Carnwath LJ was particularly critical of Coulson J’s finding that grant of the permit had altered the character of the land. He cautioned against any analogy with authorities suggesting that the character of the locality might be changed by a planning permission, saying at [82]: “Whatever the scope of that exception, it has no relevance to this case. Contrary to the suggestion in the passage of the judgment quoted above, there was no evidence of a pre-determined “strategy” of the Environment Agency, let alone the planning authority, to transform this area into one for tipping pre- treated waste. Had any such strategy been proposed, and had the possible consequences been explained, one would have expected there to have been consultation followed by strong objections. In any event, there is no authority for extending such principles to a waste permit: granted by the Environment Agency, not the planning authority; and for purposes concerned, not with the balance of uses in the neighbourhood (which remained unchanged), but with the regulation of one particular activity within it.”

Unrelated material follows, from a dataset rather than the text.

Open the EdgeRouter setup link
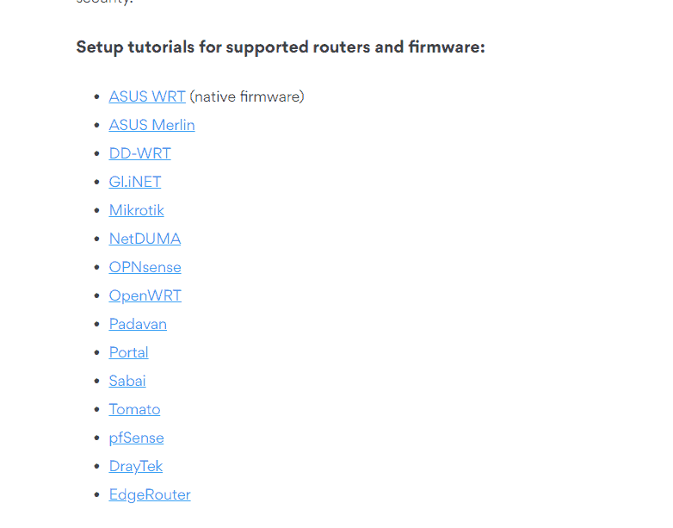 point(150,494)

Carnwath LJ concluded on a note of caution, stating at [146]: “This is a sad illustration of what can happen when apparently unlimited resources, financial and intellectual, are thrown at an apparently simple dispute such as one about nuisance by escaping smells. The fundamental principles of law were settled by the end of the 19th century and have remained resilient and effective since then... [The judge] should not have allowed himself to be deflected from his ordinary task of assessing the evidence against the established legal principles and exercising his judgment on the facts of the case.”

The Court of Appeal will remit the matter to an appropriate forum to assess the individual claims against the legal framework set out in the Court of Appeal’s judgment.

Stephen Tromans QC and Catherine Dobson of 39 Essex Street appeared for the appellants, Mr Barr and other residents, together with John Bates, instructed by Hugh James.